— Page text —
The largest book event in the publishing calendar, the Frankfurt Book Festival, reopened its doors this year, with Canada as guest of honour. A comprehensive hygiene concept was in place with exhibitors and visitors attending upon proof of vaccination or negative Covid test. For additional safety the number of visitors was limited and exhibitors spaced apart.
The event was financially supported by the German Government, with German Minister of State and Culture Commissioner, Monika Grütters, releasing 4 million euros from the country’s NEUSTART KULTUR stimulus package. The aim of the funding was to enable as many exhibitors as possible from Germany and abroad to participate. Funds were also available to expand digital formats that allowed publishers to present their products and attend remotely.
Frankfurter Buchmesse used the funding to reduce this year’s exhibition stand fees, and when talking to exhibitors the discount, after a tough year, was a most welcome incentive.
Although there were significantly fewer exhibitors than in former years, those who attended felt the smaller event allowed unexpected opportunities. A small publisher said he had been able to make more business contacts and found the meetings more productive.
Other creatives commented that they were happy to be able to get places on free workshops which in previous years would have filled up early.

— Raw data —
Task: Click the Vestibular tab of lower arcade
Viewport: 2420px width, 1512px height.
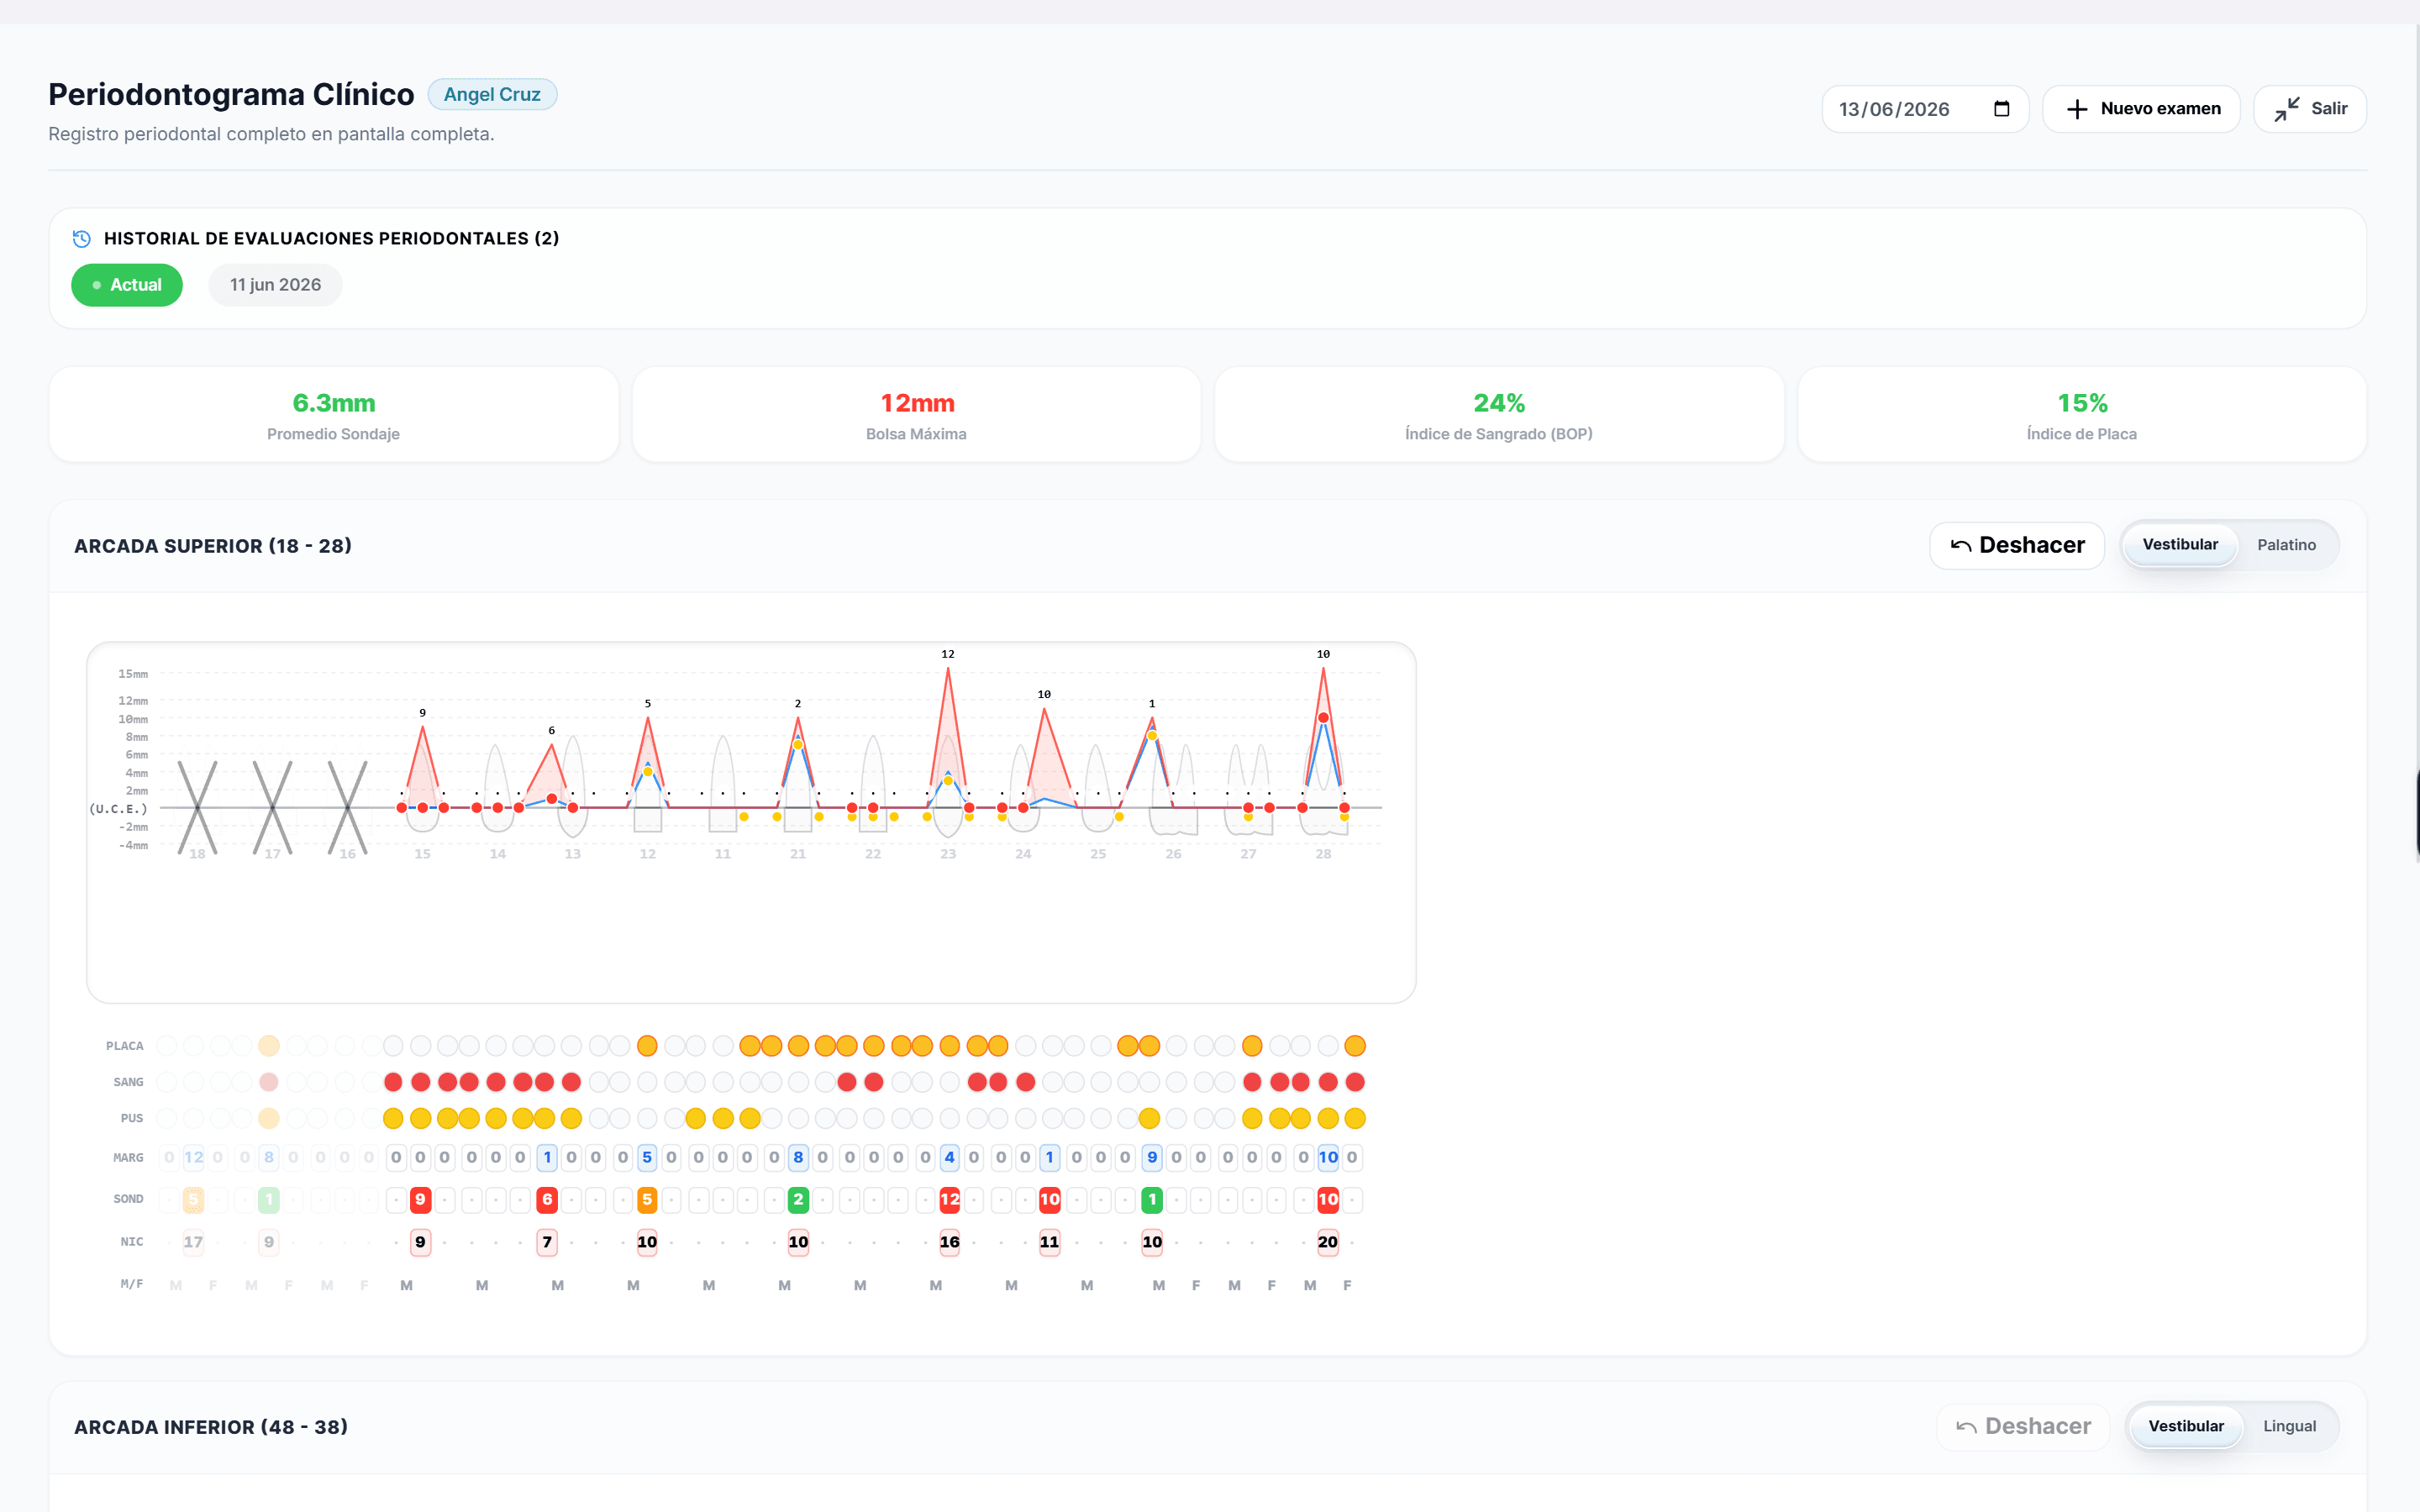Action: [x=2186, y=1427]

--

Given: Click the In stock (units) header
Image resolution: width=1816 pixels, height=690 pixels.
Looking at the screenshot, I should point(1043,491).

---

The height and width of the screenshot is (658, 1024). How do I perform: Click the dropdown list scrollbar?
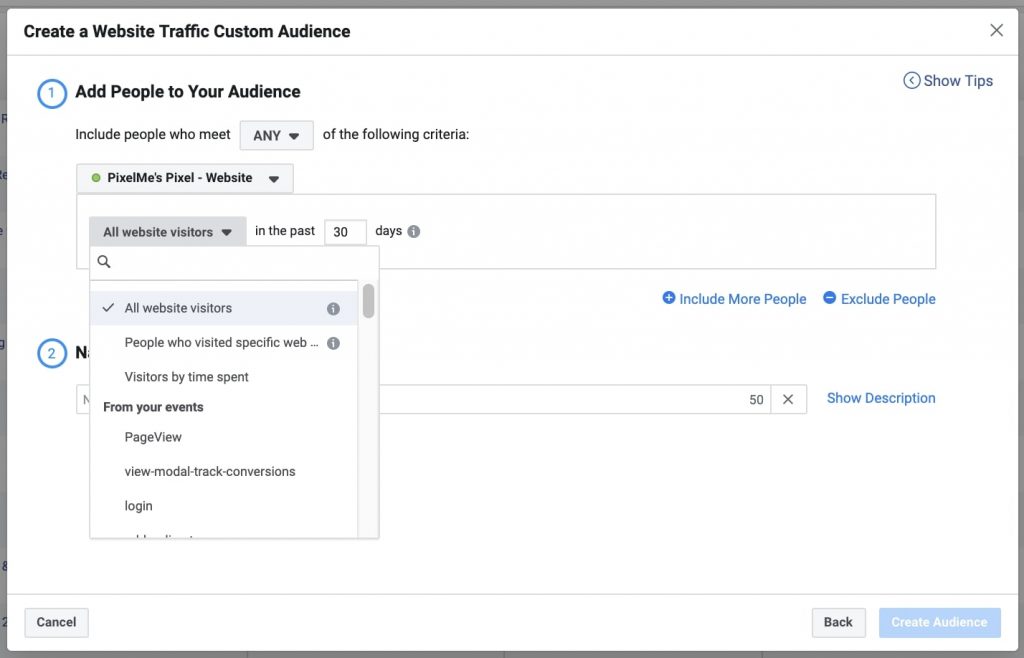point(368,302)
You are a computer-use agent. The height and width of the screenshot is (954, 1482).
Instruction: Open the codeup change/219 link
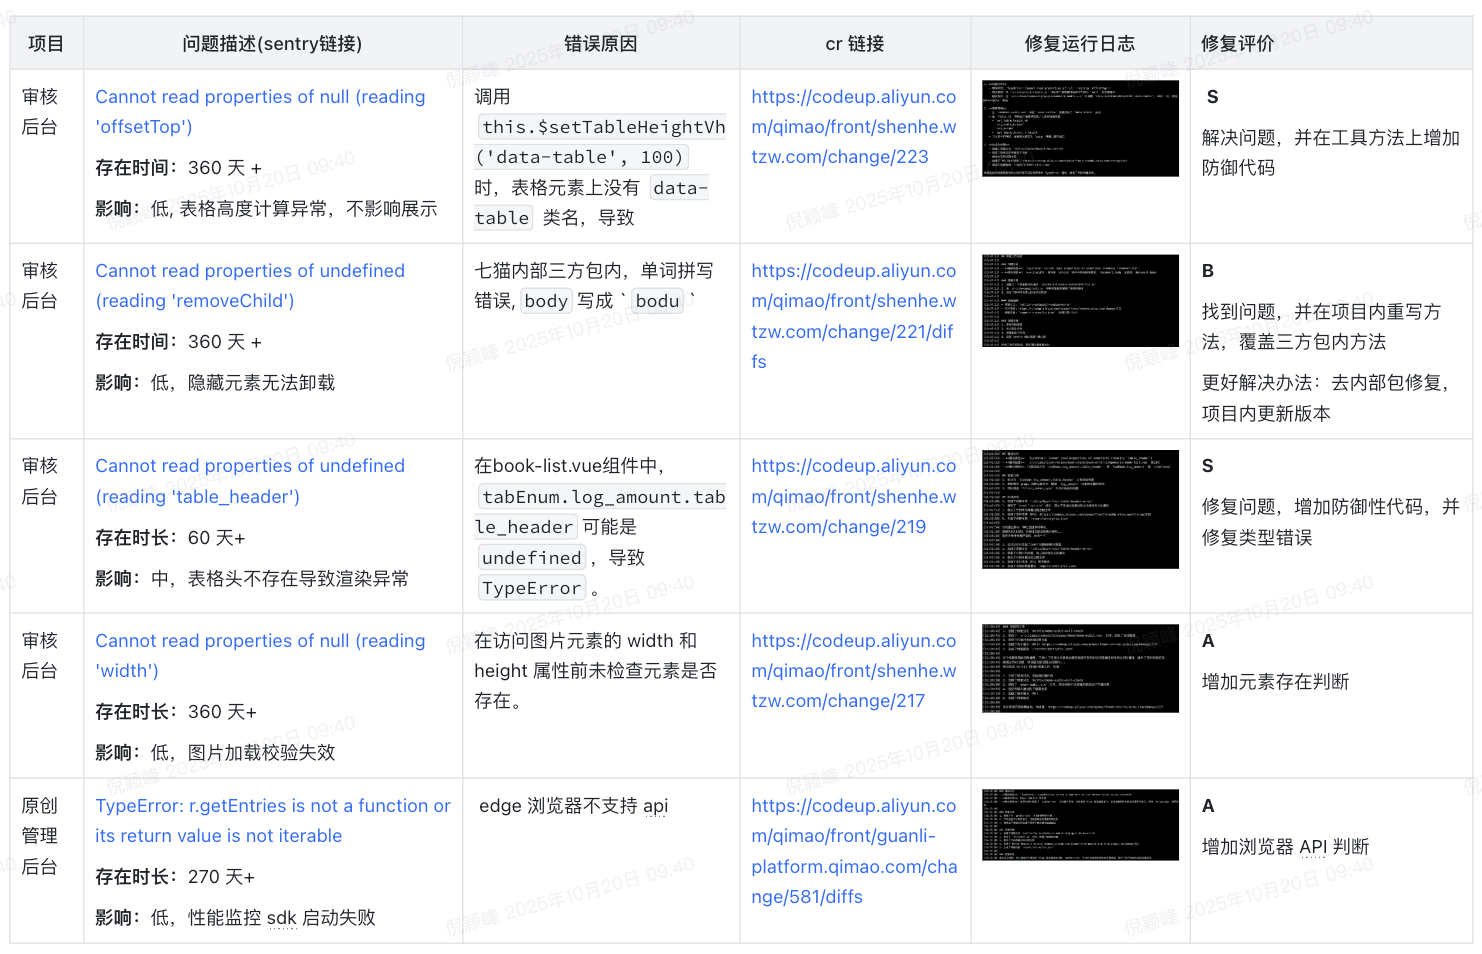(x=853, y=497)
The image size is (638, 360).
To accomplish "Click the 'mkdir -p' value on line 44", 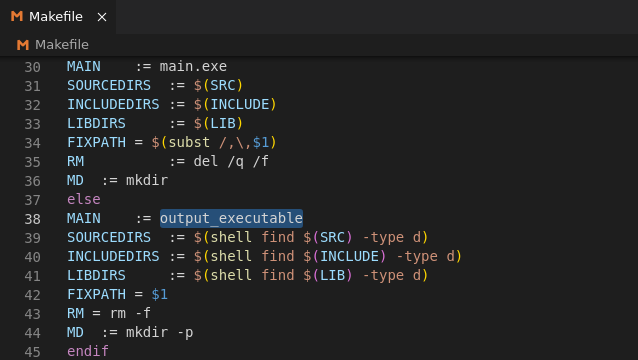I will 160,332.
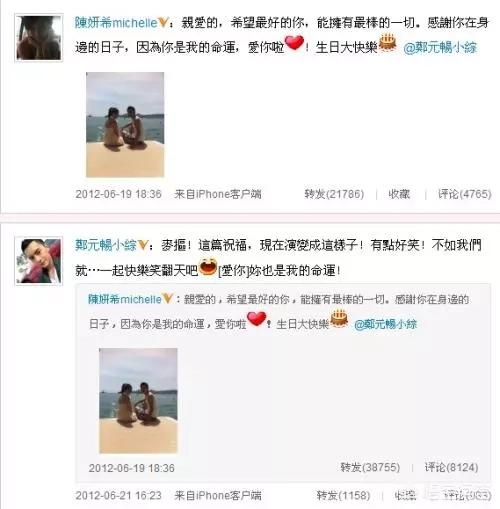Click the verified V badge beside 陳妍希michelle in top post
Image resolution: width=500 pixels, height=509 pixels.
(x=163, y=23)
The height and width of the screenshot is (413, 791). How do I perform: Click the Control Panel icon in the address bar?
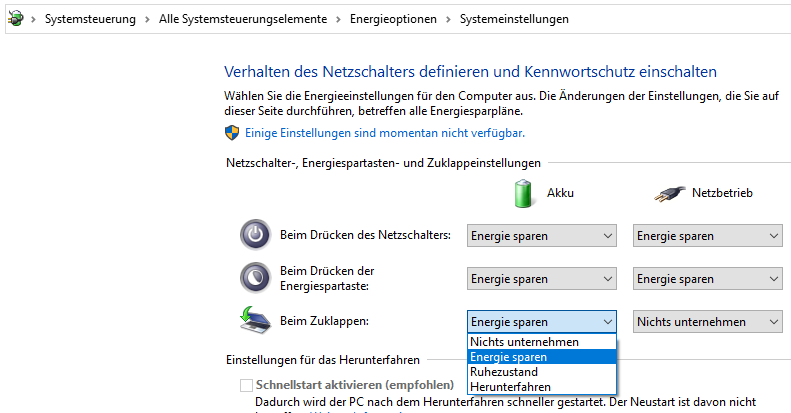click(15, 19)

— What the exercise asks —
Return the passage of the Frankfurt Book Festival text starting at "The largest book" and ending at "and attend remotely.", copied word for word.

— Problem solution —
The largest book event in the publishing calendar, the Frankfurt Book Festival, reopened its doors this year, with Canada as guest of honour. A comprehensive hygiene concept was in place with exhibitors and visitors attending upon proof of vaccination or negative Covid test. For additional safety the number of visitors was limited and exhibitors spaced apart.
The event was financially supported by the German Government, with German Minister of State and Culture Commissioner, Monika Grütters, releasing 4 million euros from the country’s NEUSTART KULTUR stimulus package. The aim of the funding was to enable as many exhibitors as possible from Germany and abroad to participate. Funds were also available to expand digital formats that allowed publishers to present their products and attend remotely.